**Document section**
October 18, 2010
Computer program helps researchers predict pancreatic cancer
Using a computer program, researchers from Johns Hopkins have predicted which changes in the DNA code may cause pancreatic cells to become cancerous and deadly. The investigators say the findings could lead to more focused studies on better ways to treat the disease, which has only a 5 percent survival rate five years after diagnosis. In a report on the work published in the Sept. 15 issue of Cancer Biology and Therapy, the investigators note that cells in the body accumulate DNA changes over time as a result of the normal aging process and from different toxins in the environment. A cancer cell may have acquired thousands of different DNA changes, but in actuality only a few of those changes may lead to cancer. Determining which of these changes cause the cell to be cancerous is challenging.
“A list of thousands of these changes detected by sequencing the DNA from a group of patients is daunting. Where do you even start?” asks Hannah Carter, a graduate student of Rachel Karchin’s, of the Department of Biomedical Engineering and the Institute for Computational Medicine and lead author of the study.
One approach to finding cancer-causing genes has been to look for those with many more DNA changes than expected. But because some culprit genes don’t contain many changes, a computer program was designed to detect important changes, regardless of whether the change was found in one or many patients.
Researchers at the Sol Goldman Pancreatic Research Center at Johns Hopkins sequenced the DNA in pancreatic tumors from 24 patients and compared them to DNA sequences from healthy tissue from the same patients. The comparison turned up many kinds of DNA changes. However, there were 963 DNA changes of a specific type where one letter of the genetic code is modified that was unique to the pancreatic cancer cells that the group chose to focus on. The sequence data were then given to Karchin’s team for assessment.
“Our role in all this is to try to distinguish which of these mutations are worth investing lab resources, money and time in following up,” Carter says.

**Data shown**
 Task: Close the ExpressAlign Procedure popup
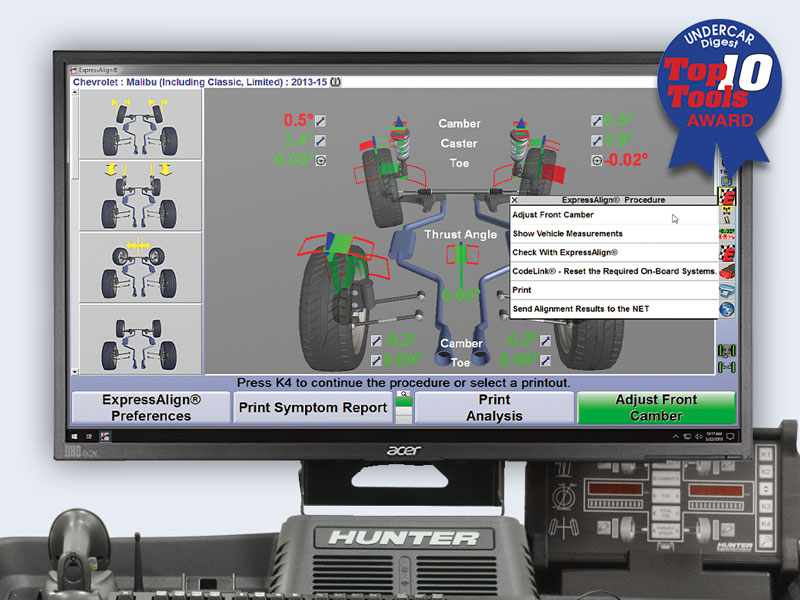point(515,200)
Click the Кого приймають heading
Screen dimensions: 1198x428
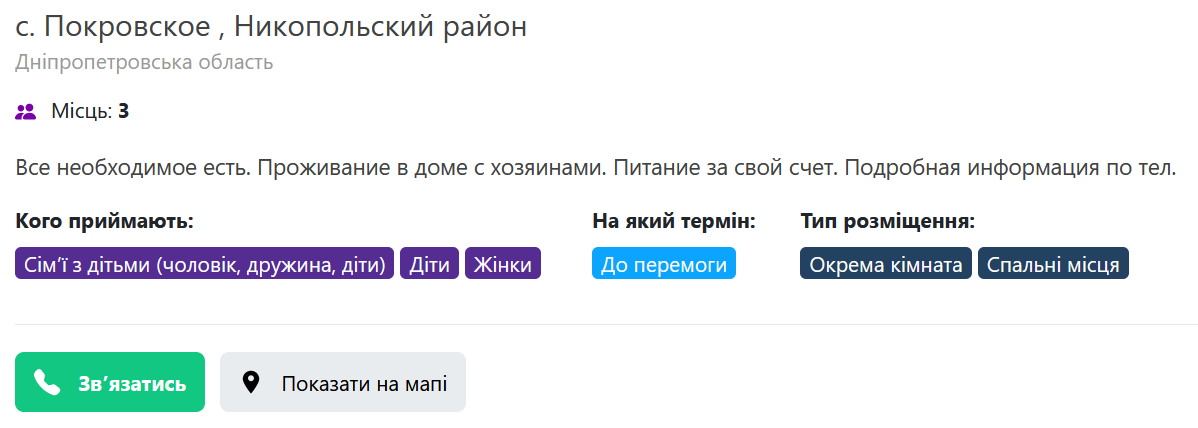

**Required work**
1) In the pancreatic cancer article, how many patients had their pancreatic tumors sequenced by researchers at the Sol Goldman Pancreatic Research Center?
2) Can you translate this sentence from the pancreatic cancer article into Spanish: "The sequence data were then given to Karchin’s team for assessment."
3) Carry the pancreatic cancer article on from its final paragraph.
The lines are not needed for any of this.

**Answers below**
1) 24 patients.

2) Luego, los datos de secuencia se entregaron al equipo de Karchin para su evaluación.

3)
The researchers designed the computer program by listing all individual genetic changes suspected of causing cancer and those highly unlikely to cause cancer. The program then used 70 different predictive features for each DNA change, such as the DNA sequence and structure of the resulting protein, to identify any of the distinguishing characteristics of driver mutations—those DNA changes that contribute to cancer—compared with other genetic changes.
Once the researchers had a computer program that could successfully distinguish between DNA changes that are cancer-causing and those that are not, they used it to assess the 963 changes found in the pancreatic cancer cells. The program gave each of the 963 DNA changes a score between zero and one, with zero meaning a likely driver and one meaning not likely to be a driver mutation.
“Our results can help cancer biologists set up experiments to see how important these DNA changes really are in pancreatic cancer and whether or not they are good drug targets for potential treatments,” Karchin says.
Additional authors of the manuscript are Josue Samayoa, of the Johns Hopkins Whiting School of Engineering, and Ralph H. Hruban, of the Johns Hopkins School of Medicine.
This research was supported by funds from the National Science Foundation, the National Cancer Institute and a Department of Defense graduate fellowship.